To ensure that all relevant factors are considered, I expanded the
regression model to include the remaining variables in the dataset:
region and number of children, along with sex, age, BMI, and smoking
status. This allows us to determine whether these additional variables
have a significant impact on insurance charges.
gender_insurance_model_3 <- lm(charges ~ sex + age + smoker + bmi + region + children, data = insurance)
summary(gender_insurance_model_3)
##
## Call:
## lm(formula = charges ~ sex + age + smoker + bmi + region + children,
## data = insurance)
##
## Residuals:
## Min 1Q Median 3Q Max
## -11304.9 -2848.1 -982.1 1393.9 29992.8
##
## Coefficients:
## Estimate Std. Error t value Pr(>|t|)
## (Intercept) -11938.5 987.8 -12.086 < 2e-16 ***
## sexmale -131.3 332.9 -0.394 0.693348
## age 256.9 11.9 21.587 < 2e-16 ***
## smokeryes 23848.5 413.1 57.723 < 2e-16 ***
## bmi 339.2 28.6 11.860 < 2e-16 ***
## regionnorthwest -353.0 476.3 -0.741 0.458769
## regionsoutheast -1035.0 478.7 -2.162 0.030782 *
## regionsouthwest -960.0 477.9 -2.009 0.044765 *
## children 475.5 137.8 3.451 0.000577 ***
## ---
## Signif. codes: 0 '***' 0.001 '**' 0.01 '*' 0.05 '.' 0.1 ' ' 1
##
## Residual standard error: 6062 on 1329 degrees of freedom
## Multiple R-squared: 0.7509, Adjusted R-squared: 0.7494
## F-statistic: 500.8 on 8 and 1329 DF, p-value: < 2.2e-16
After controlling for sex, age, BMI, smoking status, region, and
number of children, the model shows that region has a small effect:
charges are slightly lower in the northwest (-$353.0, p = 0.459),
southeast (-$1,035.0, p = 0.031), and southwest (-$960.0, p = 0.045)
compared to the baseline region, but only the southeast and southwest
differences are statistically significant.
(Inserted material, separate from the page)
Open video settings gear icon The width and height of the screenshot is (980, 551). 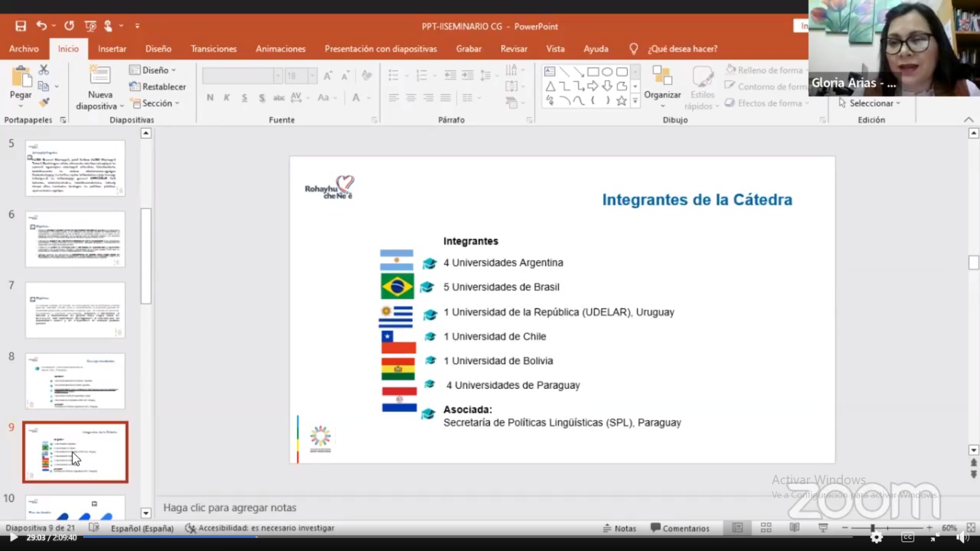tap(876, 538)
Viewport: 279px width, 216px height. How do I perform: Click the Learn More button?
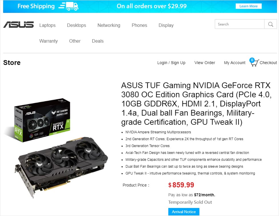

The number of children has a
significant positive effect on charges, with each additional child
increasing charges by $475.5 on average (p = 0.000577). The estimated
difference between males and females remains small and not statistically
significant (-$131.3, p = 0.693). The residual standard error is 6,062,
and the adjusted R-squared is 0.7494, meaning the model explains roughly
74.9% of the variation in charges.
After analyzing the full regression model controlling for age, BMI,
smoking status, number of children, and region, the estimated difference
between males and females is -$131.3 and is not statistically
significant (p = 0.693). This indicates that, once all major health and
demographic factors are accounted for, gender does not have a meaningful
impact on insurance charges.
Overall, the data show that factors such as age, BMI, smoking
status, and number of children are much stronger predictors of insurance
costs than sex. Therefore, there is no evidence in this dataset that men
are charged significantly more for health insurance than women.